19.02.2015
JÜPİTER YÜKSELİYOR/JUPITER ASCENDING
(Wachowski
Kardeşler/2015)
Selamlar! Yaklaşık 20 günlük bir aradan sonra yine sizlerle birlikte olmanın mutluluğunu
taşıyorum. Bu arada umut ediyorum ki sizler yine filmlere gitmeye devam
etmişsinizdir. Bana kalırsa ülkemizin iç karartan ve bize çoğu zaman kendimizi çaresiz
hissettiren gündeminden uzaklaşmanın en güzel ve yapıcı yollarından biri
sinemaya gitmek. Bu hafta sizler için Jüpiter Yükseliyor’u izledim. Yönetmen
koltuğunda oturan Wachowski Kardeşleri Matrix serisinden ve senaryosunu
yazdıkları V for Vendetta filmlerinde hatırlayacaksınız. Jüpider Yükseliyor
Wachowski Kardeşlerin yönetmen, senarist ve yapımcı olarak yine sorumluluğun
büyük kısmını aldıkları bir film. Gelin her zaman yaptığımız gibi önce filmin
konusuna değinelim, daha sonra da diğer detaylar üzerinde duralım.

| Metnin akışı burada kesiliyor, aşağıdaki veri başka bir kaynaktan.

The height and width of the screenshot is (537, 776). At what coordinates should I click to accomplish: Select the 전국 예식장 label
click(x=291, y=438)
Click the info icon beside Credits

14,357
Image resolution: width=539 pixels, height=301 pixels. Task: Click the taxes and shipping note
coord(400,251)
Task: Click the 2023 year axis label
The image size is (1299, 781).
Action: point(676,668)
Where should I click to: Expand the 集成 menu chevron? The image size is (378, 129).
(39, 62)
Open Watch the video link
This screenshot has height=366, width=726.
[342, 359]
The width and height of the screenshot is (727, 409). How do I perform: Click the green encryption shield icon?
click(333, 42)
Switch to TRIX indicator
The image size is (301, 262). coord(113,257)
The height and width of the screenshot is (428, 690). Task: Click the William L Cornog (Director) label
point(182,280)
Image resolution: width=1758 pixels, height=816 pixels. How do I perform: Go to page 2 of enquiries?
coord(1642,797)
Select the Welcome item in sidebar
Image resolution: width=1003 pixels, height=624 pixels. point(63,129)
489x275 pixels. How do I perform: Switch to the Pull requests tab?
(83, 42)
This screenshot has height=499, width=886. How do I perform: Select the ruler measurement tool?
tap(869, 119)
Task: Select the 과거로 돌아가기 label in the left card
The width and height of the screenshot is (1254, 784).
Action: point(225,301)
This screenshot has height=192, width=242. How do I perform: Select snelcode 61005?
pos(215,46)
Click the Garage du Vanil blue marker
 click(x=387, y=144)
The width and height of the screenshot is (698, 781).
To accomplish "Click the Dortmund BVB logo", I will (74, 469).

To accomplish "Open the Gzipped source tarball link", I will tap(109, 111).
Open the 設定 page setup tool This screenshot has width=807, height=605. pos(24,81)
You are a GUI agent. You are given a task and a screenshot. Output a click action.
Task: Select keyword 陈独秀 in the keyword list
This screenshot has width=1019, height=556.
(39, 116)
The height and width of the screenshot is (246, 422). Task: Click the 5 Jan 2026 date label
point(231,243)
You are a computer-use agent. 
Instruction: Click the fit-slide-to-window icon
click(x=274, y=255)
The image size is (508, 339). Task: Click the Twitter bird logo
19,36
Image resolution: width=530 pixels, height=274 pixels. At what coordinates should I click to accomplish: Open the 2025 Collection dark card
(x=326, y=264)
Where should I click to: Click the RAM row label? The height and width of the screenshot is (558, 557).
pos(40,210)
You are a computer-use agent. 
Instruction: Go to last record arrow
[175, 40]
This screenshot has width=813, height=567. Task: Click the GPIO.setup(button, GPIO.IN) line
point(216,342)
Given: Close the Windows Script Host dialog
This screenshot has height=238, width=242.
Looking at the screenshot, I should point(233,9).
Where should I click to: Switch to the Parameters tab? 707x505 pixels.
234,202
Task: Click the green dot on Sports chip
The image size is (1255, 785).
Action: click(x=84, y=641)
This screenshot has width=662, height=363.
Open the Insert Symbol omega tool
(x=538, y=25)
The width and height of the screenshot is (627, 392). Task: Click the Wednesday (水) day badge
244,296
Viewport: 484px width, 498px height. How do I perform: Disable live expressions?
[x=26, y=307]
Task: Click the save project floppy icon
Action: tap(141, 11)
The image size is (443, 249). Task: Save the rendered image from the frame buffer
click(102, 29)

Jüpiter Jones gökbilimle tutku
düzeyinde ilgilenen babasını henüz doğmadan önce evlerine yapılan bir baskın
sırasında kaybetmiştir. İsmini de babasının gökbilime olan tutkusundan
almıştır. Babasının ölümünün ardından annesi Rusya’dan Amerika Birleşik
Devletlerinde yaşayan kuzenlerinin yanına göçmüştür. Artık genç bir kadın olan
Jüpiter tıpkı annesi ve teyzesi gibi temizlik işiyle uğraşmakta, daha güzel bir
hayat hayalleri kurmaktadır. Biraz para kazanıp tıpkı babası gibi bir teleskop
almak amacıyla yumurtalarını satmak üzere bir kliniğe gittiğinde dünyada
benzerleri görülmemiş yaratıklar tarafından saldırıya uğrar. Ölmek üzereyken,
insan ve kurt genleri taşıyan, savaşçı Caine Wise tarafından kurtarılır. Jüpiter
en büyük şoku göçmen bir temizlikçi değil de evrenin hakimi bir kraliyet
ailesinin mensubu olduğunu öğrendiğinde yaşar. Dünya ile ilgili çok önemli bir
misyonu olduğunu öğrenmesi ise biraz zaman alacaktır... Konusundan da
anlayacağınız üzere, fantastik, bilimkurgu, aksiyon türlerinin hepsinden izler
taşıyan bir film Jüpiter Yükseliyor. Bu anlamda post prodüksiyon önemli
aşamalardan biri. Filmde yaratılan evrenin alışageldiğimiz görselliğe sahip
olduğunu söyleyebilirim. Bana göre çok orijinal bir yanı yoktu. Son derece
abartılı, amorfik, büyük yapılar alışageldiğimiz bir görsellik. Bu görsellik üç
boyut teknolojisiyle perdeye yansıdığında biraz daha izlenebilir bir hal
alıyor. Uzay araçları, insan geni taşıyan varlıkların sıra dışı kulakları ise
Uzay Yolundaki Kaptan Spack’tan bu yana karşımıza çıkan bir şey ve yeni, özgün
bir yanı yok. Filmin özgün yanı Dünya’nın aslında tüm evren için hasat yapılan
bir tarla olması. Ancak, Dünyanın bu kadar kıymetli olmasının ve uğruna
kraliyet ailesinin birbirine ölesiye düşman olmalarının temelinde insanlık
kadar eski bir güdü var; genç ve ölümsüz kalmak. Yani Wacowski kardeşler antik
ve evrensel bir güdüyü alıp, özgün bir fikirle buluşturmuşlar. Bence filmin en
kayda değer yanı bu. Buna karşın özellikle bu hasat temasının senaryoda
yeterince derinlikli ele alınmadığını düşünüyorum. Jüpiter’in neden kraliyet
ailesinin bir üyesi olduğunun ise yeterince vurgulanmadığı kanısındayım.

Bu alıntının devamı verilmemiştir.